Kernenergie: een negatieve leercurve
Een van de belangrijke artikelen op dit gebied is dat van Lovering e.a. in Energy Policy (2016). Het is wel al vijf jaar oud, waardoor de auteurs de kosten van duurzame energie overschatten. De auteurs hebben goed werk verricht met herberekening van de kosten van kerncentrales, waardoor deze onderling vergelijkbaar zijn. Ze bespreken 349 reactoren in de VS, Frankrijk, Canada, Duitsland, Japan, India en Zuid-Korea, samen 58% van alle reactoren die ooit gebouwd zijn. Het betekent wel dat ze niet kijken naar de resterende 42%, waaronder de reactoren in China. Toch zijn hun bevindingen zeer interessant. Ze signaleren dat de kernindustrie aanvankelijk leert van zijn ervaring waardoor de kosten dalen, zoals te verwachten is. Maar daarna ontstaat er in enkele van de belangrijkste kernenergie-mogendheden (vooral de VS, Frankrijk, Duitsland en Canada) een negatieve leercurve – wel 50 jaar lang. Reactoren worden duurder naarmate er meer van worden gebouwd. In deze periode nemen de kosten per MW van kernreactoren toe met 50 tot 200%. In India en Japan zijn er eerst flinke prijsstijgingen en daarna een lichte prijsdaling. Alleen in Zuid-Korea zie je een 50 jaar durende voortdurende prijsdaling, bijna 1% per jaar. Zuid-Korea is een land met een sterke kernindustrie en een gestandaardiseerd ontwerp van centrales. Kortom: er is in de afgelopen 50 jaar geen duidelijke prijsontwikkeling, en in elk geval geen daling.
Wat is er gebeurd? We moeten ons realiseren dat vanaf de jaren 1970 kernenergie zwaar onder vuur ligt op het gebied van veiligheid. En dan gebeuren er een paar grote ongelukken met kerncentrales: Three Mile Island (1979) en vooral Tsjernobyl (1986). Als gevolg van dat alles worden kerncentrales voortdurend opnieuw ontworpen om de veiligheid te verbeteren. Joe Romm zegt daarover: ‘nieuwe reactoren zijn in wezen duur omdat ze bestand moeten zijn tegen zo ongeveer alles wat er maar kan gebeuren, waaronder menselijk falen en grote ongelukken. Waarom? Omdat we zelfs de meest onwaarschijnlijke gebeurtenissen moeten voorkomen, als het gevolg zou zijn de vergiftiging (en in laatste instantie de dood) van duizenden mensen.’ Dit komt uiteindelijk tevoorschijn als kostenstijging, of ‘ontleren’ (in termen van leercurve-modellen). Nog verergerd door schaalvergroting van de technologie, bedoeld om schaalvoordelen te behalen, maar met als gevolg dat het systeem steeds ingewikkelder wordt, waardoor de leercurve wordt omgekeerd. Zoals Romm zegt: ooit dacht men dat kernenergie bijna gratis zou worden; nu is deze te duur geworden om in de nabije toekomst nog mee te tellen. En de recente historie omvat ook teleurstellingen als de 1.600 MW reactor van Areva in Olkiluoto (Finland), nu al 13 jaar vertraagd en nog steeds in aanbouw.

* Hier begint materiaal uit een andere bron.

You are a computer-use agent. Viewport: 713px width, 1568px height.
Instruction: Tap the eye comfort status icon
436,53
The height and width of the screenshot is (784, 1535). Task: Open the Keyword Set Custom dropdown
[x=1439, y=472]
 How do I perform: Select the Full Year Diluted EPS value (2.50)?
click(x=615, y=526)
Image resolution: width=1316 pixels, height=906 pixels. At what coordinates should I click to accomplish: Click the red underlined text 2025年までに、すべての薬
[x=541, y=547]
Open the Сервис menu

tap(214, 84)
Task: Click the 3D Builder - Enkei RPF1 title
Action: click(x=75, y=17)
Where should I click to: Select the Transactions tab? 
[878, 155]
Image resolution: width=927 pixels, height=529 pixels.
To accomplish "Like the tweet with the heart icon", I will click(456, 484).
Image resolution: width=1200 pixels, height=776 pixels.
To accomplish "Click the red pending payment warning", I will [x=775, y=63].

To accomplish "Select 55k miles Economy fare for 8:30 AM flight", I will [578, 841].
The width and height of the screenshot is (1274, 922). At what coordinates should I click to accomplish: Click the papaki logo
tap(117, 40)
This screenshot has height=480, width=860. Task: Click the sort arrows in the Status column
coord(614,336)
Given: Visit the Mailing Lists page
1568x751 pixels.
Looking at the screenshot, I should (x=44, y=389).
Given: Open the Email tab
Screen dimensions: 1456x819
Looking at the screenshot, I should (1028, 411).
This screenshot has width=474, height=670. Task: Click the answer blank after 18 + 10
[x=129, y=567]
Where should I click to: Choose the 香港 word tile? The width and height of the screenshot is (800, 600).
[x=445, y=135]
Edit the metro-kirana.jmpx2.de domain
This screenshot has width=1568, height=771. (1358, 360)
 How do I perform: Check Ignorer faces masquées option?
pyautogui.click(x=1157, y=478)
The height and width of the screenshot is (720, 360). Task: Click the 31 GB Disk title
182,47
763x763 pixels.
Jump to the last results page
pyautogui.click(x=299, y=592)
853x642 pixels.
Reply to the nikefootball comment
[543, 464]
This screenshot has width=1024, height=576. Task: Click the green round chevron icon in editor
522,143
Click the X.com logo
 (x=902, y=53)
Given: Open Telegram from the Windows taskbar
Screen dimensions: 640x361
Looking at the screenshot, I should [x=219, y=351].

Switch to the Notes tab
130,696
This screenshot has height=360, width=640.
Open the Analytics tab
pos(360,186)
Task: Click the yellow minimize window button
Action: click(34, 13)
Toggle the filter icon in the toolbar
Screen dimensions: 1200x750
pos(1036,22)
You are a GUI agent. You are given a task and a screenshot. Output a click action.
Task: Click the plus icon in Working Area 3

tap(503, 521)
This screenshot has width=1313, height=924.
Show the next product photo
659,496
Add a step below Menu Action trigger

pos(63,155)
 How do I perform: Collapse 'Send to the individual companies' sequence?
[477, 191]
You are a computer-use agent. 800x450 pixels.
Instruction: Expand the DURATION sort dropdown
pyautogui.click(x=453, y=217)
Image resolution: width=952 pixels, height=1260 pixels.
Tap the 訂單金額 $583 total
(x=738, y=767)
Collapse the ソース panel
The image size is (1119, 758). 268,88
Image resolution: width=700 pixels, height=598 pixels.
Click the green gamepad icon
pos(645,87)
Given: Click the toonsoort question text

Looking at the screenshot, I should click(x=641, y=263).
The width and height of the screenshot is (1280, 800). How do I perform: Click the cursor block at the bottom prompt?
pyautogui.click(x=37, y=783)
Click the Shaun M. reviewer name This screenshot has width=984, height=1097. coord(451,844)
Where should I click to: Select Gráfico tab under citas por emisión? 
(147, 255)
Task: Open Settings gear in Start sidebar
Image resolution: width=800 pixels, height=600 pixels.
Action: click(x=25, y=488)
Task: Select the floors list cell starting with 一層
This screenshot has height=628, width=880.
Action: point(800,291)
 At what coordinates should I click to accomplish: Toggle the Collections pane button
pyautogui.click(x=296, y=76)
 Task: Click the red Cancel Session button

Duurzaam tegen kern, de vergelijking
Lovering e.a. vergelijken in hun artikel de kosten van kernenergie en zonnecellen, zie de grafiek. Maar ik heb een probleem met hun vergelijking. Voor kernenergie berekenen ze de ‘overnight construction costs’, die typisch 55% uitmaken van de totale kosten. OCC omvat de directe kosten van ontwerp, financiering en bouw, en indirecte kosten als projectmanagement. De auteurs concentreren zich op deze OCC omdat ze zo veranderlijk zijn; de andere kostenposten – rente, bedrijfsvoering en onderhoud, brandstof, en reserveringen voor afbraak en opslag van uitgewerkte brandstofstaven – zijn veel minder variabel. Tot zo ver, geen probleem. Maar ter illustratie van mijn voorbehoud, en als ik het bij het goede eind heb, zijn de kosten van zonne-energie (die zij ontlenen aan een andere publicatie) totale kosten. Niet alleen de kosten van panelen, maar ook die van marketing, installatie, winst en overhead, en kosten voortkomend uit vergunningverlening, netaansluiting en controle. Als ik gelijk heb, moeten we bijna het dubbele rekenen van de kosten van kernenergie, getoond in de figuur. We moeten er zeker van zijn dat we geen appelen en peren met elkaar vergelijken!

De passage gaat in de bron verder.